**DOCUMENT TEXT:**

— begin —

Deemed payments -- For the purposes of this Part,

 

. . .

 

(f)         where subsection 104(13) would, if Part I were applicable, require any part of an amount payable by a trust in its taxation year to a beneficiary to be included in computing the income of the non-resident person who is a beneficiary of the trust, that part shall be deemed to be an amount paid or credited to that person as income of or from the trust on the earlier of

 

(i)         the day on which the amount was paid or credited, and

(ii)        the day that is 90 days after the end of the taxation year

 

and not at any subsequent time when the amount was actually paid or credited;

 

[43]        The effect of paragraph 214(3)(f) of the Act is therefore to deem a. amounts payable to beneficiaries to be b. amounts paid or credited to beneficiaries, once certain conditions are met. However, there is no point in deeming these two types of amounts to be equivalent if they are already equivalent on their own. To put it another way, if they were already equivalent concepts then there would be no need to use different words to describe them. They must therefore, of necessity, be different concepts that may be deemed to be equivalent in certain circumstances. There is no reason to deem “b” to be “b”. If the respondent’s definition were accepted, paragraph 214(3)(f) of the Act would become futile.

 

[44]        The presumption against useless legislative provisions is a long-standing principle of Canadian law. In 1949 the House of Lords said the following:

 

. . . it is to be observed that though a Parliamentary enactment (like parliamentary eloquence) is capable of saying the same thing twice over without adding anything to what has already been said once, this repetition in the case of an Act of Parliament is not to be assumed. When the legislature enacts a particular phrase in a statute the presumption is that it is saying something which has not been said immediately before. The rule that a meaning should, if possible, be given to every word in the statute implies that, unless there is good reason to the contrary, the words add something which would not be there if the words were left out.[24]

 

[45]        And Lamer C.J. of the Supreme Court of Canada wrote in R v. Proulx: [25]

 

. . . It is a well accepted principle of statutory interpretation that no legislative provision should be interpreted so as to render it mere surplusage.  . . .

 

[46]        If this principle of legislative interpretation endorsed by the Supreme Court is to be taken seriously, it is difficult to see how this Court could endorse an interpretation that would render paragraph 214(3)(f) of the Act completely superfluous.

 

[47]        The McCarthy Tétrault Commentary states the following regarding the function of paragraph 214(3)(f) of the Act:

 

Income from a Trust (paras 214(3)(f) and (f.1))

— end —

**PROVIDED DATA:**
— begin —

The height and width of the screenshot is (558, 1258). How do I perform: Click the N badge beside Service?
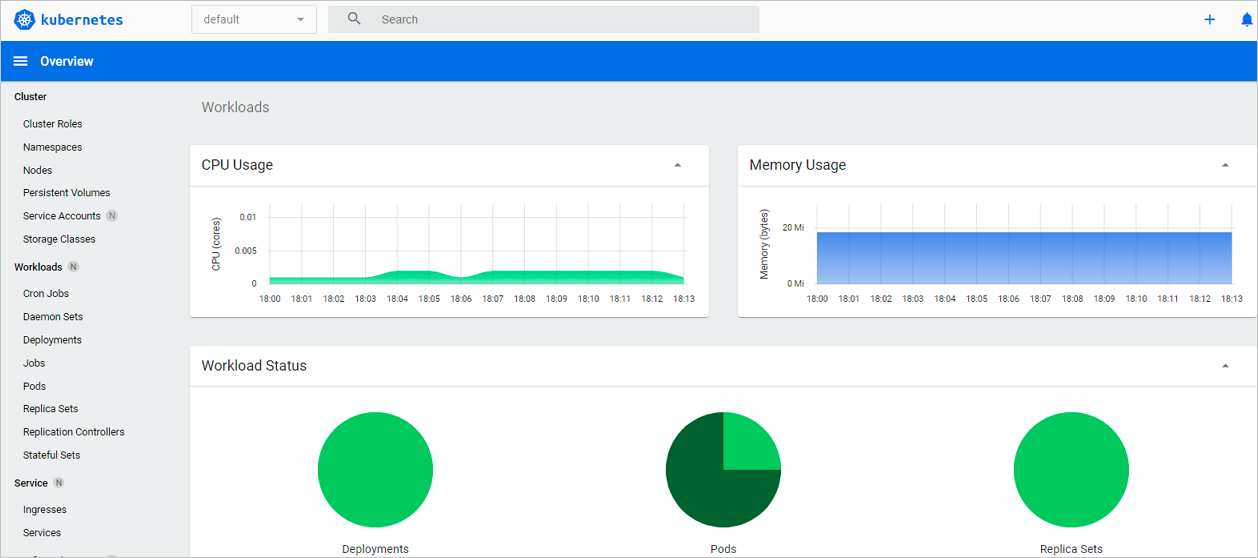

— end —

**PROBLEMS TO SOLVE:**
1. From the ruling on paragraph 214(3)(f), extract the passage starting at "(ii)        the day" and ending at "would become futile.".
2. According to the ruling on paragraph 214(3)(f), in what year did the House of Lords make the quoted statement about repetition in an Act of Parliament?
3. Please continue the ruling on paragraph 214(3)(f) from the point where it stops.

**ANSWER LIST:**
1.
(ii)        the day that is 90 days after the end of the taxation year

 

and not at any subsequent time when the amount was actually paid or credited;

 

[43]        The effect of paragraph 214(3)(f) of the Act is therefore to deem a. amounts payable to beneficiaries to be b. amounts paid or credited to beneficiaries, once certain conditions are met. However, there is no point in deeming these two types of amounts to be equivalent if they are already equivalent on their own. To put it another way, if they were already equivalent concepts then there would be no need to use different words to describe them. They must therefore, of necessity, be different concepts that may be deemed to be equivalent in certain circumstances. There is no reason to deem “b” to be “b”. If the respondent’s definition were accepted, paragraph 214(3)(f) of the Act would become futile.

2. 1949

3.
Several provisions of Part XIII deal with the imposition of non-resident withholding tax in respect of income from a trust. See paragraph 212(1)(c) and subsections 212(9), (10) and (11). Paragraph 214(3)(f) deals in particular with the determination of the time when income from a trust is to be regarded as having been paid or credited to a non-resident beneficiary. The provision states that where subsection 104(13) would require an amount payable by a trust in a particular taxation year to be included in computing the income of a non-resident beneficiary, the amount shall be deemed paid or credited on the earlier of the day on which it actually was paid or credited and 90 days after the end of the taxation year, and not at any subsequent time when it was actually paid or credited. In effect, unless the amount payable by the trust to the non-resident beneficiary has already been paid, a 90‑day grace period is added to the end of the taxation year in which the amount has become payable.[26]

 

[48]        If the respondent’s interpretation were accepted, this 90‑day grace period would be judicially written out of the legislation.

 

[49]        The way in which the provisions of the Act are structured suggests that the legislator intended certain tax consequences to attach at the time of the creation of a trust’s obligation to pay an amount to a beneficiary, and other tax consequences to attach at the time that the obligation is actually discharged and funds leave the trust (particularly in the case of non‑resident beneficiaries). I would suggest that subsection 104(13) of the Act refers to the point in time at which a trust incurs the obligation to pay a beneficiary, while both the terms “pays” and “credits” in subsection 212(1) of the Act refer to the moment when the obligation is discharged — that is, when the trust essentially gives up possession of the funds necessary to pay the obligation.

 

[50]        Paragraph 104(13) of the Act attaches certain tax consequences to the creation of an unconditional obligation on a trust to pay an amount to a beneficiary. These include, among other things, the inclusion of the amount in the income of the beneficiary and the ability to deduct from the trust’s income the amount that has become payable during the year. Part I of the Act does not create tax consequences that apply at the moment that the obligation is created and different tax consequences that apply at the time that it is fulfilled. Rather, it mandates both that the taxpayer include the amount payable in his income and that the trust be permitted to deduct it from its income at the same moment in time, that is, the moment at which the obligation to pay is created.

 

[51]        However, because Part I deals with beneficiaries that are resident in Canada while Part XIII deals with non-resident beneficiaries, the Minister must be assured of being able to collect from the latter category of beneficiaries. Subsection 212(1) of the Act therefore imposes a withholding tax on the (resident) trust at the time that funds actually leave the country. Thus, subsection 104(13) of the Act has consequences at the time the obligation is created, while subsection 212(1) of the Act creates further consequences at the time that it is fulfilled.

 

[52]        Even though she applied it incorrectly to the facts of the case, the respondent recognized this dualism, as shown by the following excerpt:

 

22. La Résolution a eu pour effet de créer une obligation juridique de la Fiducie à l’égard de J.J. Herbert.  L’obligation se définit de la façon suivante :

 

Elle est le lien de droit, existant entre deux ou plusieurs personnes, par lequel une personne, appelée débiteur, est tenue envers une autre, appelée créancier, d’exécuter une prestation consistant à faire ou à ne pas faire quelque chose, sous peine d’une contrainte juridique.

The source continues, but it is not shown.